Das Drama um den Baum

Dann der Weihnachtsbaum. Zu groß. Zu klein. Zu schief. Zu wenig Nadeln. Zu viele Nadeln – auf dem Boden, im Teppich, in der Socke. Das Schmücken endet traditionell in einer Grundsatzdiskussion: “Früher war mehr Lametta”. “Der Stern war letztes Jahr mittiger”. War er nicht. Aber gut. Weihnachten ohne Streit über den Baum ist wie Glühwein ohne Kopfschmerzen: theoretisch möglich, praktisch unbekannt.


Die Emotionen der Familie

Und dann sind sie da. Alle. Mit ihren Meinungen. Ihren Erwartungen. Ihren alten Geschichten. Man spricht über Dinge, die man sonst vermeidet: Politik. Erziehung. Lebensentscheidungen. Irgendjemand fühlt sich immer angegriffen. Irgendjemand sagt: “Das wird man ja wohl noch sagen dürfen”. Und irgendwo fällt ein Glas um. Besinnlichkeit? Kurz im Nebenraum. Vielleicht.

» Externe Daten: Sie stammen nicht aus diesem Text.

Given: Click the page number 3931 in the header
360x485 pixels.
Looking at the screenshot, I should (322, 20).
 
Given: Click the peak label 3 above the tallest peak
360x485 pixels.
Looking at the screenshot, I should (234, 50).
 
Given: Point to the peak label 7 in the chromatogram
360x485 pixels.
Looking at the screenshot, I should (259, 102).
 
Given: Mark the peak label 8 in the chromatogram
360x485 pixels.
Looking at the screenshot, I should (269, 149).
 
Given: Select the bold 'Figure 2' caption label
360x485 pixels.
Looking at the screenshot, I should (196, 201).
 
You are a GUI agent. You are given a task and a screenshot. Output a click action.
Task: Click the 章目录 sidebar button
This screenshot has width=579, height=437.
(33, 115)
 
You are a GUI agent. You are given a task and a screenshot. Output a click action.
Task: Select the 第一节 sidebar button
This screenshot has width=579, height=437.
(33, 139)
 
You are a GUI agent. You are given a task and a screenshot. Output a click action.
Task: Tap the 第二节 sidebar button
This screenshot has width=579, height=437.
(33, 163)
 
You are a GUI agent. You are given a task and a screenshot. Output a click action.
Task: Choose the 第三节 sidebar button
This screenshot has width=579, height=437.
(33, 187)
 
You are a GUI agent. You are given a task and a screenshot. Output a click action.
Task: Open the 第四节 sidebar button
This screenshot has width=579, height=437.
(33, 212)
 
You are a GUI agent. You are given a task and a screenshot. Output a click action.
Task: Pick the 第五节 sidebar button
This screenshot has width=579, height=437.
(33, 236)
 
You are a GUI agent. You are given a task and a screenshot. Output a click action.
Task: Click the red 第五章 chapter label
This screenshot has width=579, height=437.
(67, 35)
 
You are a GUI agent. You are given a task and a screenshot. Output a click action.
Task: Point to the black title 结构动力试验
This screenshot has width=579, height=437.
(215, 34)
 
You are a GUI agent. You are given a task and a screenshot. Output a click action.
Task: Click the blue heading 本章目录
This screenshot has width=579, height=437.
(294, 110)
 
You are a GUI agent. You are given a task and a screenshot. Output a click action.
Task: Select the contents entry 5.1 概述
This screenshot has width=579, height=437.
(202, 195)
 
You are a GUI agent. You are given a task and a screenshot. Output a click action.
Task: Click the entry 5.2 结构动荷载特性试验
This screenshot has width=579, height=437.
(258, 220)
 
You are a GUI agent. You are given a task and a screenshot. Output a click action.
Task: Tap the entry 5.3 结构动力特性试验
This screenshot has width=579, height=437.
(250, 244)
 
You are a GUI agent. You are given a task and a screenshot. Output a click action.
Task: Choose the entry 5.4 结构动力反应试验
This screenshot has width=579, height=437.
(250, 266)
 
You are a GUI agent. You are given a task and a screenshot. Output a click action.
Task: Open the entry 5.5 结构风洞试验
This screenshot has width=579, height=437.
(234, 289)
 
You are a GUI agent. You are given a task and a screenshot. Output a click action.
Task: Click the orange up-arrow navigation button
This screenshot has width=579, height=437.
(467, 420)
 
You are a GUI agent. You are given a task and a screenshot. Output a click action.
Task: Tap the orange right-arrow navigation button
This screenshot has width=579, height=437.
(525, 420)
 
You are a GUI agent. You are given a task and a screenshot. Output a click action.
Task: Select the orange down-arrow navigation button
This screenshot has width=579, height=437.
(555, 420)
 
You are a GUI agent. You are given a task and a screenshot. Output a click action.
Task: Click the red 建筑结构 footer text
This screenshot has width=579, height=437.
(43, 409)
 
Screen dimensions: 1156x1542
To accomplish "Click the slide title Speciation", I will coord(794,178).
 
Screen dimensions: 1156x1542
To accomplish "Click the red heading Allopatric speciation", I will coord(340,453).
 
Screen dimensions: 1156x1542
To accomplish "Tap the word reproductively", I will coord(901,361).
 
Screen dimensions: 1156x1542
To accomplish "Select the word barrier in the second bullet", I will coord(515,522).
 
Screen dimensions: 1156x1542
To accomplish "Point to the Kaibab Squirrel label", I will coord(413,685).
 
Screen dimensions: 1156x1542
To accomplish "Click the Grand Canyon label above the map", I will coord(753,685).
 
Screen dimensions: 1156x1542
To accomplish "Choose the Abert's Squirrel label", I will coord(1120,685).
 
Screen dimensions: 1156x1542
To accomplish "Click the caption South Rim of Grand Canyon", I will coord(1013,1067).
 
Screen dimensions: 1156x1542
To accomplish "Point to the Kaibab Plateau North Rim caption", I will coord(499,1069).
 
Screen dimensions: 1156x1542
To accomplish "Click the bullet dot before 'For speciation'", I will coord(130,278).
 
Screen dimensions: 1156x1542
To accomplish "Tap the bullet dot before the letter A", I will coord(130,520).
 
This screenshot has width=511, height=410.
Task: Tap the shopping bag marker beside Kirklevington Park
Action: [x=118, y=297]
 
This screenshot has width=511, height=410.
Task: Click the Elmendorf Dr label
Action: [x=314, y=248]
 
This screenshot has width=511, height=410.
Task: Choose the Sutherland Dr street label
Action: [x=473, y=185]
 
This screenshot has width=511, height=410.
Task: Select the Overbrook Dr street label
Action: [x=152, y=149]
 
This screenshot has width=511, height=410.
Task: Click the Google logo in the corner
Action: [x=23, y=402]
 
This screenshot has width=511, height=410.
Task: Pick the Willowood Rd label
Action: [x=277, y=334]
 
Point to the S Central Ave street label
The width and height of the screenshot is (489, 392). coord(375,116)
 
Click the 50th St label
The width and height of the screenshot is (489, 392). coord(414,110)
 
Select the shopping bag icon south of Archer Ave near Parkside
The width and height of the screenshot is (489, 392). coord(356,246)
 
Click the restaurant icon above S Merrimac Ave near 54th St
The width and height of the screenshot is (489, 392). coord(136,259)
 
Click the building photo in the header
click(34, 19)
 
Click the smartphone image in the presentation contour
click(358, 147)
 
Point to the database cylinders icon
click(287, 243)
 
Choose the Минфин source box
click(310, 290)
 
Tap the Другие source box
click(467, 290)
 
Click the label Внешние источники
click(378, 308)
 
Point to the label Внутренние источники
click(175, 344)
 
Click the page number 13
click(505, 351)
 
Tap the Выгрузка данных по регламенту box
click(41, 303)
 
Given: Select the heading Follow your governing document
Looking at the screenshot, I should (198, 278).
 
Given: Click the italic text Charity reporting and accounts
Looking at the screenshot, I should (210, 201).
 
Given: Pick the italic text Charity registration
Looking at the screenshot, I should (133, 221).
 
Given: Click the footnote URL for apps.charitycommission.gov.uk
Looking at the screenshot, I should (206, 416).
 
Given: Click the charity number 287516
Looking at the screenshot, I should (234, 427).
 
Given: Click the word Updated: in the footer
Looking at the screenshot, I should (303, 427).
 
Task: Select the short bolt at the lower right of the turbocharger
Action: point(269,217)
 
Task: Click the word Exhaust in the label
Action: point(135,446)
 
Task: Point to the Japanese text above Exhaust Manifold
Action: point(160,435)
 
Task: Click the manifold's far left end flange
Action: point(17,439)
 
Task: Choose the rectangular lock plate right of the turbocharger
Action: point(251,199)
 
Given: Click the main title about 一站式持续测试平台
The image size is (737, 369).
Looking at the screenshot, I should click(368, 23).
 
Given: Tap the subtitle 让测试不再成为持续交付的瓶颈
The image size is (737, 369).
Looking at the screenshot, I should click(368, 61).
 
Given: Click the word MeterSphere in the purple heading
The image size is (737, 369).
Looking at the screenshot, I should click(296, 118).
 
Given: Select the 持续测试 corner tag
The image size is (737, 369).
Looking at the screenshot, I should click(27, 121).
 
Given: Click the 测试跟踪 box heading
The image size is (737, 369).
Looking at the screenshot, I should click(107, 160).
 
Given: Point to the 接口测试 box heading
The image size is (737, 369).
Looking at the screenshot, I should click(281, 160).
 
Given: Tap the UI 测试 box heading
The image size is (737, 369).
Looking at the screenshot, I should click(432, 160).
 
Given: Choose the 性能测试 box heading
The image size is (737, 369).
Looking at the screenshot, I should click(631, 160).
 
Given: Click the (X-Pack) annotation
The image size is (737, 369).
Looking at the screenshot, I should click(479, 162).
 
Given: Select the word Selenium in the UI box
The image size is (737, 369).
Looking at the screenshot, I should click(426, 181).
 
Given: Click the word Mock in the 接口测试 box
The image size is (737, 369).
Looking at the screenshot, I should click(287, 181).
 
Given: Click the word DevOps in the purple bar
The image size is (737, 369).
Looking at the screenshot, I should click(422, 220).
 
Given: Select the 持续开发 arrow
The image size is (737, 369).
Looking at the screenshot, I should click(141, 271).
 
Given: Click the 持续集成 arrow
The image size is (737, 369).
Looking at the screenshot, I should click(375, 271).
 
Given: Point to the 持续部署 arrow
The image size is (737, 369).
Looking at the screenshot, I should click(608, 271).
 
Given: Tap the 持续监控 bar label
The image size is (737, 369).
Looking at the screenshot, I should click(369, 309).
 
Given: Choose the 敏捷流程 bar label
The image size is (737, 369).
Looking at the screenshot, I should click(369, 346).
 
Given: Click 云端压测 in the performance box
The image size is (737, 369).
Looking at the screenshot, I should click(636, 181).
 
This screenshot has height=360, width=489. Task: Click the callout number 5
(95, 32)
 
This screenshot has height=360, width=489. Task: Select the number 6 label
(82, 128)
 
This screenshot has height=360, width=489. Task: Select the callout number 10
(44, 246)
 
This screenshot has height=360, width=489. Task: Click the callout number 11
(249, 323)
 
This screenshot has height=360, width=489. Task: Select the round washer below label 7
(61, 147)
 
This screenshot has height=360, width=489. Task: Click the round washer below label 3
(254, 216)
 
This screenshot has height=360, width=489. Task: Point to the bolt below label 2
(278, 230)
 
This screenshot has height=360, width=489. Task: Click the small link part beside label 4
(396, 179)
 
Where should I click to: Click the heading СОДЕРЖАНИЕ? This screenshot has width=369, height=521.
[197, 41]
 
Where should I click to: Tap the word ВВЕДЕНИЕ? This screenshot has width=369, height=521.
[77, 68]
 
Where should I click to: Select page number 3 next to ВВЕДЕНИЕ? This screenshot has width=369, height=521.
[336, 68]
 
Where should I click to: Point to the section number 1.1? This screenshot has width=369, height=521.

Falsche Geschenke und gespielte Freude

Schöne Bescherung… die Geschenke werden ausgepackt. Man erkennt sofort, wer sich Mühe gegeben hat und wer am 23. Dezember um 22:15 Uhr noch an der Tankstelle war. Alle lächeln und alle sagen “Ohhh” und “Wie schön”. Oder denken: “Was mache ich damit?” “Kennst du mich überhaupt?” Weihnachten ist manchmal ein Meisterkurs in freundlicher Heuchelei mit Geschenkband. Weihnachten ist das einzige Fest, an dem ehrliche Gefühle als unhöflich gelten.


Und irgendwo dazwischen… war da noch was

Irgendwann, spät am Abend, wenn es ruhiger wird, wenn der Baum leuchtet, wenn das Chaos kurz Pause macht – dann merkt man: Eigentlich sollte es um etwas anderes gehen. Nicht um Perfektion. Nicht um Konsum. Nicht um Stress. Sondern um Nähe. Um Zeit. Um ein Innehalten.
 Um das, was Weihnachten ursprünglich einmal war – egal, ob man es religiös sieht oder einfach menschlich.


WAVE BEACH Winter
WAVE BEACH Winter

Vielleicht geht es nicht darum, alles richtig zu machen. Sondern darum, nicht alles so ernst zu nehmen. Vielleicht darf Weihnachten auch schief sein. Unorganisiert, unordentlich aber ehrlich. Vielleicht ist Weihnachten gar nicht dann gelungen, wenn alles perfekt ist, sondern wenn wir für einen Moment aufhören, uns selbst zu überfordern.


Und vielleicht ist der größte Weihnachtswunsch gar nicht “Frieden auf Erden”, sondern einfach: Einmal Weihnachten ohne Chaos – und mit echtem, fröhlichen Lachen.